Dataset entries
#####

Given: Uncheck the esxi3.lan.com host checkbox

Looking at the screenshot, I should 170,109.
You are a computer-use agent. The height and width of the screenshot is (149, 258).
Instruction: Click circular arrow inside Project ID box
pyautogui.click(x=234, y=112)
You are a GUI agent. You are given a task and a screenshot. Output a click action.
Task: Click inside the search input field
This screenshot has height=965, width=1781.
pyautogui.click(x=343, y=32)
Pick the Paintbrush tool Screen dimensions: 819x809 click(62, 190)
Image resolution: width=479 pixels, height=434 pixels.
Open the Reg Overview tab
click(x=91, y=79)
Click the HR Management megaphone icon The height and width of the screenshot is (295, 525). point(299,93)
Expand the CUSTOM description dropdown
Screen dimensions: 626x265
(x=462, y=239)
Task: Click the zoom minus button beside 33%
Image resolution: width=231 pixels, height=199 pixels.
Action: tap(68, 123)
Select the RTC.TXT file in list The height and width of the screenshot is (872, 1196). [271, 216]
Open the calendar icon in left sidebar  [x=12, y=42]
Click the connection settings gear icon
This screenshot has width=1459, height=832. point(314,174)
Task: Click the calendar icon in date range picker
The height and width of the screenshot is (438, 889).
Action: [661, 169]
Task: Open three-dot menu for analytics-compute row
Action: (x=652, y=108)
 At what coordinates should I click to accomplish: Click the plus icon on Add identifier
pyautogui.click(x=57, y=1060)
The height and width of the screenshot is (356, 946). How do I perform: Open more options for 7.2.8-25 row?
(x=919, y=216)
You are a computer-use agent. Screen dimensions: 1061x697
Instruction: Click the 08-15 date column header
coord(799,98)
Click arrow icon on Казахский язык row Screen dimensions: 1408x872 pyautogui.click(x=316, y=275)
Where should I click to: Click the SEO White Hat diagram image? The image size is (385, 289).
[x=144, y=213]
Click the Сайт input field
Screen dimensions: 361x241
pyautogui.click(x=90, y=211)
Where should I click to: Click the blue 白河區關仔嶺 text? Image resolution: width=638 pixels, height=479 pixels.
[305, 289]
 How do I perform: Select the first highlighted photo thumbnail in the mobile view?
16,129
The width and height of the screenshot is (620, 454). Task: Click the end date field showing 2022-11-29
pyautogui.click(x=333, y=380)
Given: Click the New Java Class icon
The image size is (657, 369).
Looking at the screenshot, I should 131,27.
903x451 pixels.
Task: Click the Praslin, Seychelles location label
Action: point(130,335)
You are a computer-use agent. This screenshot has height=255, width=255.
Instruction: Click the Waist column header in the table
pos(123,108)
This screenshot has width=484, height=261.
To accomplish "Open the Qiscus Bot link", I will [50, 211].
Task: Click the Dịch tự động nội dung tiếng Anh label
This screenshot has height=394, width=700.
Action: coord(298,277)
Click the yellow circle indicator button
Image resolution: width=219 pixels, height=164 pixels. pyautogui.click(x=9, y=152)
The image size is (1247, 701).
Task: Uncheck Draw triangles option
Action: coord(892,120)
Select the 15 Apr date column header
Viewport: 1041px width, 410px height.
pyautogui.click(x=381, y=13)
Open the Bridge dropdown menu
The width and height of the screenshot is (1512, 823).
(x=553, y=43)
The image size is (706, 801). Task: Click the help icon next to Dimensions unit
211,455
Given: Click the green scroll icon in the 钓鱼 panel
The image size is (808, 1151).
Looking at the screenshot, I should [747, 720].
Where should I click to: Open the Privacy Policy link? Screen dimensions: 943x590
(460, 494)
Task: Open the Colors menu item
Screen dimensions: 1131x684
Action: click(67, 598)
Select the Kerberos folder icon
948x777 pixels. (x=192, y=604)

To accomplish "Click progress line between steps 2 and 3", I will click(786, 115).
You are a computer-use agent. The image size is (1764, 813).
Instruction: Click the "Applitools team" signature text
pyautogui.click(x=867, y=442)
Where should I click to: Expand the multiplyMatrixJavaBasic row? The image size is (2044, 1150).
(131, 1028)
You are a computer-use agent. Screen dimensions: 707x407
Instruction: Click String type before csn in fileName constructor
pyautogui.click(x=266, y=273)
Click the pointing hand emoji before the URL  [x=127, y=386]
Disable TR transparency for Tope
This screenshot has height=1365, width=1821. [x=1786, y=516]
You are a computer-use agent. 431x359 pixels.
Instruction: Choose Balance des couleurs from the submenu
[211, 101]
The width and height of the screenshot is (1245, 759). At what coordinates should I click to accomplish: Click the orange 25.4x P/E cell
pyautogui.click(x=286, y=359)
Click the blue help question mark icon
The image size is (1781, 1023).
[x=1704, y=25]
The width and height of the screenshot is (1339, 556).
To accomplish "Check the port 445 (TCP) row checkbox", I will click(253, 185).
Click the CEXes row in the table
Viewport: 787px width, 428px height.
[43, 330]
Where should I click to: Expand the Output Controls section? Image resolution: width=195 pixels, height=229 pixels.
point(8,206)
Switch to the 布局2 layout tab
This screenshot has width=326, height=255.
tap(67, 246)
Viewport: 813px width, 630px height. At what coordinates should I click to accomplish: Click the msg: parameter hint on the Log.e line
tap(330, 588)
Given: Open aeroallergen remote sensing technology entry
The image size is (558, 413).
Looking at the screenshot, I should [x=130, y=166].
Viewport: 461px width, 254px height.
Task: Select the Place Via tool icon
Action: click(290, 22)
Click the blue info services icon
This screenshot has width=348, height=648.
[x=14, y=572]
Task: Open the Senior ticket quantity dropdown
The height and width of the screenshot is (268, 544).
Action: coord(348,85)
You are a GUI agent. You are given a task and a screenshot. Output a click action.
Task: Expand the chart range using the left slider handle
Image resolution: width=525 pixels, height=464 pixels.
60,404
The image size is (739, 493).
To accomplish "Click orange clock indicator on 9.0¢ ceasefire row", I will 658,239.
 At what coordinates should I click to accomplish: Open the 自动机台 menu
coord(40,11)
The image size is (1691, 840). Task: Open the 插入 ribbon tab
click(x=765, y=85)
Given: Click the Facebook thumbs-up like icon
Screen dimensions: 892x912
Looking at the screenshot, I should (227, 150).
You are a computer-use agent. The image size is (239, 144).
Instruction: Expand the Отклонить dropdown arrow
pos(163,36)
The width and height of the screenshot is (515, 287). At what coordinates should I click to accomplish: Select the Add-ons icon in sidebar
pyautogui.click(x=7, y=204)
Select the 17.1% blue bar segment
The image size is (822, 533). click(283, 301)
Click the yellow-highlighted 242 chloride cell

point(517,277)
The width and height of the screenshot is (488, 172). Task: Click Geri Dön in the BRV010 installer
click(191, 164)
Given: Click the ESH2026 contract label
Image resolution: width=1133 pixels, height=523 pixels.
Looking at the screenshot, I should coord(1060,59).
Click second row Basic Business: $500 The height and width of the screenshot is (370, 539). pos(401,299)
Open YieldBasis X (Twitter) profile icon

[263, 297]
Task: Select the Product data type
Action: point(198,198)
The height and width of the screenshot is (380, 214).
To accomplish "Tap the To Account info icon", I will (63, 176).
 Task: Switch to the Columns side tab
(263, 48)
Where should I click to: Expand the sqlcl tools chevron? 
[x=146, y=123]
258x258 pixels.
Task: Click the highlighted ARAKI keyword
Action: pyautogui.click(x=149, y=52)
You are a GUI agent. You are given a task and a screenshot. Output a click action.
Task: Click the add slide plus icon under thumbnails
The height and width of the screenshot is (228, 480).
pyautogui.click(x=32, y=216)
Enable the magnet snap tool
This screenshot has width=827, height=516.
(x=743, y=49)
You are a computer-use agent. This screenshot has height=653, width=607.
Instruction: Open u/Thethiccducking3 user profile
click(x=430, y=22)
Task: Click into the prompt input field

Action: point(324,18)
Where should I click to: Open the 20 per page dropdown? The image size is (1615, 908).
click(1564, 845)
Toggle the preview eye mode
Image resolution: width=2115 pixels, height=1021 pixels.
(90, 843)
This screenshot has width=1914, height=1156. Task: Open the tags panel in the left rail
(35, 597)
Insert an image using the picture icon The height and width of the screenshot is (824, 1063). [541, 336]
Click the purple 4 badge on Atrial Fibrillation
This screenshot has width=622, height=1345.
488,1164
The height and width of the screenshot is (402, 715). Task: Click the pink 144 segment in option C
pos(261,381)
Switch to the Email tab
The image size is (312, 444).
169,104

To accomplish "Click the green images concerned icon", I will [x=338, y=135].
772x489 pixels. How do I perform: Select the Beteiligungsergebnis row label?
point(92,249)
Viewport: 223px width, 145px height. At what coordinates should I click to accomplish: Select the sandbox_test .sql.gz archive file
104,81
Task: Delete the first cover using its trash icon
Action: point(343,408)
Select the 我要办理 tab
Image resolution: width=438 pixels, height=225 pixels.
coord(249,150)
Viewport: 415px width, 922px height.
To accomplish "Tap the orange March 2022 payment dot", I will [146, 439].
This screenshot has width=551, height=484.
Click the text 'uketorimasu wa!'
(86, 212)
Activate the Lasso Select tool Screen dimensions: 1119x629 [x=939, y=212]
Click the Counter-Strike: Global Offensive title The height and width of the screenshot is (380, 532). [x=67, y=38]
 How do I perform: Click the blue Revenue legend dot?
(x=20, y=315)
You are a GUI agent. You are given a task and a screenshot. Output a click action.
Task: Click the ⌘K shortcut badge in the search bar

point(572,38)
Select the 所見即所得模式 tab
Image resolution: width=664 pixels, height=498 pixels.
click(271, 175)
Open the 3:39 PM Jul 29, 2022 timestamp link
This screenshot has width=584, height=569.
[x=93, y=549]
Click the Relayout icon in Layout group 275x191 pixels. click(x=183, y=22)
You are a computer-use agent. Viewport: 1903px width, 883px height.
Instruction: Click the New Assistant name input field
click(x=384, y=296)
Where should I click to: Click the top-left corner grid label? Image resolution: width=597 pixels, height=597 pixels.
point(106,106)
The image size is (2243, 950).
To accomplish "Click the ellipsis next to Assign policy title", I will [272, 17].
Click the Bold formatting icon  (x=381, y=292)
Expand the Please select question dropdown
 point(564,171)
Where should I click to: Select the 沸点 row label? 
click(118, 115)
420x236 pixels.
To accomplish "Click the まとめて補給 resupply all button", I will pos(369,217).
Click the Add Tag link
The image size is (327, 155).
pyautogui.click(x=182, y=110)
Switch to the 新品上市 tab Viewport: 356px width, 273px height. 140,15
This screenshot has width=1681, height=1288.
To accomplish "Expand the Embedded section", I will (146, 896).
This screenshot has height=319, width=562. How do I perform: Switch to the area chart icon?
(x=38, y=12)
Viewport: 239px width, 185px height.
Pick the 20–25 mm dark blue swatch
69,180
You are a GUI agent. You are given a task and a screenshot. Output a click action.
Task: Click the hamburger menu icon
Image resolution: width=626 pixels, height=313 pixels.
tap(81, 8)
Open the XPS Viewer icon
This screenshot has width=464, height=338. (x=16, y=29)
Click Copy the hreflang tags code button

#####

Revise the entries from the line with "Click the connection settings gear icon" up to and including the line with "(x=919, y=216)" by replacing "calendar icon" with "calendar button", keeping everything else the same. Give back only those lines.

Task result
Click the connection settings gear icon
This screenshot has width=1459, height=832. point(314,174)
Task: Click the calendar button in date range picker
The height and width of the screenshot is (438, 889).
Action: [661, 169]
Task: Open three-dot menu for analytics-compute row
Action: (x=652, y=108)
 At what coordinates should I click to accomplish: Click the plus icon on Add identifier
pyautogui.click(x=57, y=1060)
The height and width of the screenshot is (356, 946). How do I perform: Open more options for 7.2.8-25 row?
(x=919, y=216)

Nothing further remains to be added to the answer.